Eustache was born in Pessac, in the southwest of France, on November 30, 1938, into a working-class family. His adolescence was spent in Narbonne, where he performed various humble jobs and his vocation for cinema grew. In 1957, he moved to Paris and, after some initial difficult times –which included a suicide attempt and a period of psychiatric hospitalization–, he found refuge in the offices of Cahiers du Cinéma, where he spent hours engaged in social gatherings with Godard. , Rivette, Rohmer and most of the writing. However, he never gets to write a line in the magazine. His purpose is unique, determined: to make movies.
A desire that did not materialize until well into the sixties, with the medium-length films Les mauvaises fréquentations (1964) and Le Père Noël a les yeux bleus (1966). According to legend, the first was largely financed by the looting of the Cahiers box… while the second had the direct financial help of Jean-Luc Godard. How could it be otherwise, both works give off a very nouvelle vague aroma, although in a more somber and hopeless tone.
The filmmaker then makes some documentaries of undoubted ethnographic interest, but the first feature length is waiting. Finally, with the complicity of the audacious producer Pierre Cottrell and the contribution of other friends (Truffaut, Rohmer, Schroeder…), Eustache embarked on the adventure of La maman et la putain, a low-budget production in 16mm. and in black and white, shot in seven weeks and few locations and with a reduced technical team.
It is the chronicle of a peculiar triangle made up of the idle and loquacious Alexandre (Jean-Pierre Léaud), the temperamental Marie (Bernadette Lafont), his lover and cohabitant, and the fickle Veronika (Françoise Lebrun), the latest conquest. from Alexandre, who would like him to get along with Marie and be tolerated by her. With a very direct autobiographical character –each character is a transcript of a real figure–, the almost four hours of the film exude an intensity and authenticity that is out of the ordinary. It is not only a feverish and accurate portrait of characters, but also the reflection of a disillusioned generation after the fading of the utopias of 1968.
Presented at the 1973 Cannes Film Festival, the film provokes scandal among those who judge it as an exercise in impudence and lewdness, but there are many more who surrender to its overwhelming sincerity. It won the Special Jury Prize and the International Press Prize, immediately acquiring the status of a cult film that it will never lose.
Supported by this situation, the filmmaker immediately managed to film another feature film, this time with more comfortable means.
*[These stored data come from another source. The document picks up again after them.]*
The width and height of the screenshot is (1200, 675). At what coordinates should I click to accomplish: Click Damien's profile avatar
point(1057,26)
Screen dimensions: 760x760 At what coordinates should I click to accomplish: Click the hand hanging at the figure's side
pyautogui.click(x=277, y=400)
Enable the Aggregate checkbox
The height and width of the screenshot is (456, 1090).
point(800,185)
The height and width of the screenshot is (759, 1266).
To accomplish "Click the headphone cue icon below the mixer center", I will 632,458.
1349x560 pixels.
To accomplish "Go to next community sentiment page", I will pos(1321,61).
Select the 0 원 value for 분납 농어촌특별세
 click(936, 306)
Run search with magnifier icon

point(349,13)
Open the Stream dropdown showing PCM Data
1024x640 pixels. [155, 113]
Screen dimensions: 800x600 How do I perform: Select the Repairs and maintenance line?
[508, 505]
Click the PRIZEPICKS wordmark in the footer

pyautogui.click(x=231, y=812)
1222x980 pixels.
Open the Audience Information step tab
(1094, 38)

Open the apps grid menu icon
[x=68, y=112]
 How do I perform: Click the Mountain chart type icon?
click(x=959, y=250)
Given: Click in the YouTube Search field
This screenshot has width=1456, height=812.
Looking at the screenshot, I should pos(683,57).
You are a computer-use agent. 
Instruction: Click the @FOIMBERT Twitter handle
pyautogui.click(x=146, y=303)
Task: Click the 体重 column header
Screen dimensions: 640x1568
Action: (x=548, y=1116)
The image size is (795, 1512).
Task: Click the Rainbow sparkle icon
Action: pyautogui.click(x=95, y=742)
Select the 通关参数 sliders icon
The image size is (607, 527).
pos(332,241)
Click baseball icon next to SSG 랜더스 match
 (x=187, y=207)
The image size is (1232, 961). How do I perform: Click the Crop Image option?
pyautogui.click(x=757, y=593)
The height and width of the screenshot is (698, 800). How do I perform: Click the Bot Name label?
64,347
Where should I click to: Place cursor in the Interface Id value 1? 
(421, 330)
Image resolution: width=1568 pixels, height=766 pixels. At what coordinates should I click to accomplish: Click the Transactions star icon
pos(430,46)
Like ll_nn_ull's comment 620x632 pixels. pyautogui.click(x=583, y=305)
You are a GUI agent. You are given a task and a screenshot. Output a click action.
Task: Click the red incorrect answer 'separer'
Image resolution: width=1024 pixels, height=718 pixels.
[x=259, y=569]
The result, Mes petites amoureuses (1974), is again an autobiographical story, which describes the transition from childhood to adolescence of its protagonist. A film of commendable sensitivity, it treasures moments of profound poetic depth, but also factors that make it commercially difficult, such as its narrative prizeness, casting errors or the excessive weight of the influence of Robert Bresson’s cinema. The fact is that the public turns its back on him in a radical way and the doors of the industry close again for Eustache, this time permanently.
His subsequent short films and documentaries, although ingenious, seem, above all, a pretext to escape from inactivity. Frustrated and depressed, Eustache chooses to get out of this world with which he has fought so much, leaving as a legacy a short but forceful filmography, a faithful mirror of his rebellion.